■ Exercises ■
a: Using the histogram equalization notebook excerpt, decide whether each statement agrees with it: (i) histogram equalization cut the error on the validation set by about 1%; (ii) brightness augmentation has already been carried out; (iii) the grid for the 100 transformed images is 10 by 10. Answer yes or no for each and quote the words that decide it.
b: In the histogram equalization notebook excerpt, what data type are the equalized training, validation and test sets converted to?

■ Text excerpt ■
<<<<

Plot Histograms to show effectiveness of histogram equalization

Histogram Graph

In [17]:
from helpers import normal_equalize
from helpers import histogram_equalize_data
from plotters import plot_histograms
image2TestRGB = normal_equalize(X_train[rand_int])

plot_histograms(image1, image2TestRGB, image3RGB)

As we can see, the regular histogram equalization and the clahe equalization seem to both work.

In practice this reduced my error by ~1% on my validation set.

Brightness Augmentation (not performed yet)

We seek to convert the original image from RGB to HSV (Hough, Saturation, Value). We isolate the V (brightness) and increase it by a random scaling factor with uniform distribution

Because at this point we have already performed max-min normalization, our values

We perform histogram equalization so we can make the brightness values more consistent within each image

Transform example

In [18]:
plt.imshow(image2TestRGB)
transformed = transform_image(image2TestRGB,20, 10, 5)
plt.subplot(211)
plt.imshow(image2TestRGB)
plt.subplot(212)
plt.imshow(transformed)
plt.show()

Transform 100 images and evaluate

Transform graph

In [19]:
t_set = X_train[rand_int:rand_int + 100]

# histogram equalize first
t_set = histogram_equalize_data(t_set)
t_set = np.asarray(t_set, np.uint8)


gs1 = gridspec.GridSpec(10, 10)
gs1.update(wspace = 0.01, hspace = 0.02)
plt.figure(figsize = (12, 12))
for i in range(len(t_set)):
    ax1 = plt.subplot(gs1[i])
    ax1.set_xticklabels([])
    ax1.set_yticklabels([])
    ax1.set_aspect('equal')
    img = transform_image(t_set[i],20,10,5)

    plt.subplot(10,10,i+1)
    plt.imshow(img)
    plt.axis('off')

plt.show()

Preprocessing - Implementation:

Stage 0: Shuffle

In [20]:
# SHUFFLE LAST
X_train, y_train = shuffle(X_train, y_train)

Stage 1: Histogram Equalization

Input: (batch, 32, 32, 3) Output: (batch, 32, 32, 3)

In [21]:
X_train_equalized = histogram_equalize_data(X_train)
X_validation_equalized = histogram_equalize_data(X_validation)
X_test_equalized = histogram_equalize_data(X_test)

# Change types to uint8 for grayscaling
X_train_equalized = X_train_equalized.astype(np.uint8)
X_validation_equalized = X_validation_equalized.astype(np.uint8)
X_test_equalized = X_test_equalized.astype(np.uint8)

>>>>

■ Collected material ■
<<<<

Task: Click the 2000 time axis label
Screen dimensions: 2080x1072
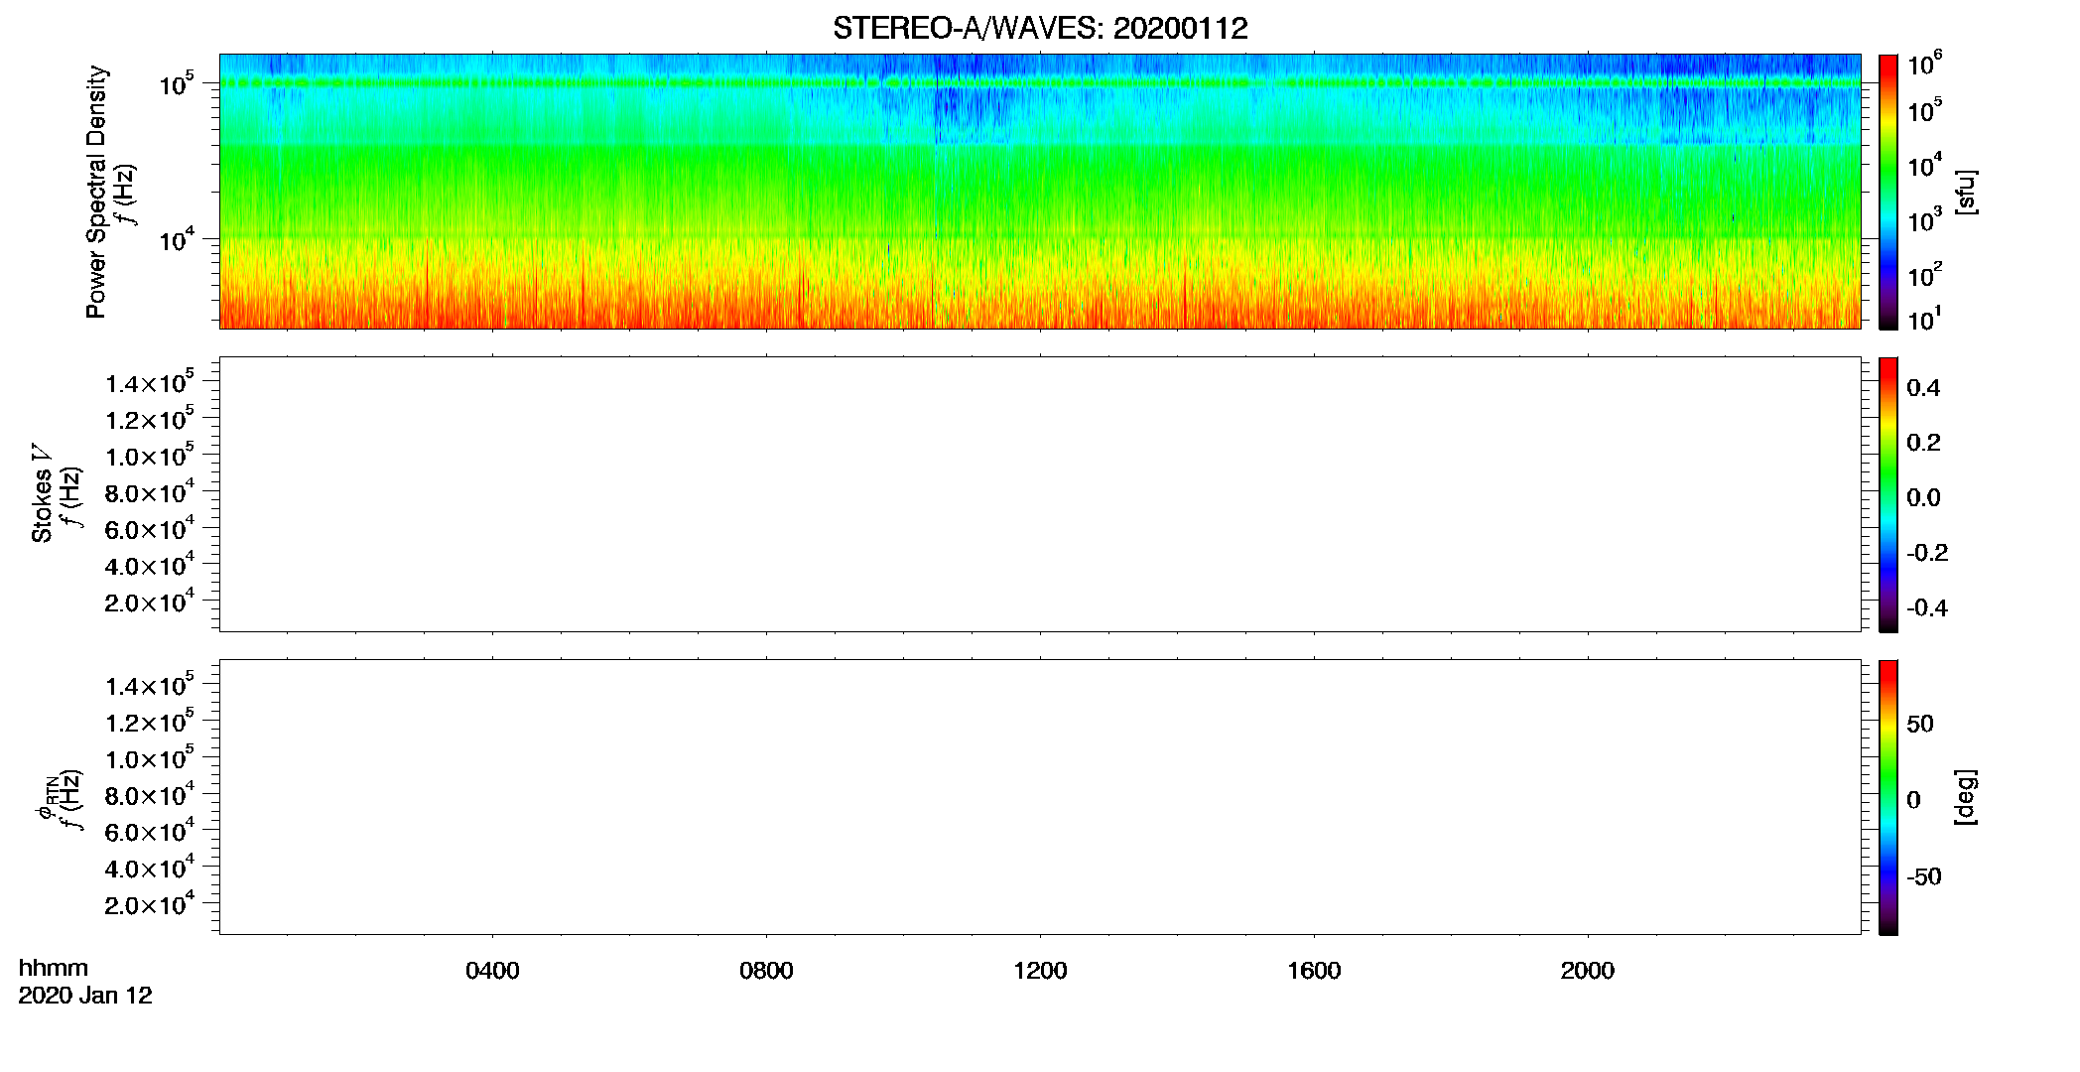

>>>>

■ Solutions by task ■
a:
(i) Yes: "In practice this reduced my error by ~1% on my validation set."
(ii) No: "Brightness Augmentation (not performed yet)"
(iii) Yes: "gs1 = gridspec.GridSpec(10, 10)"

b: They are converted to uint8 (np.uint8).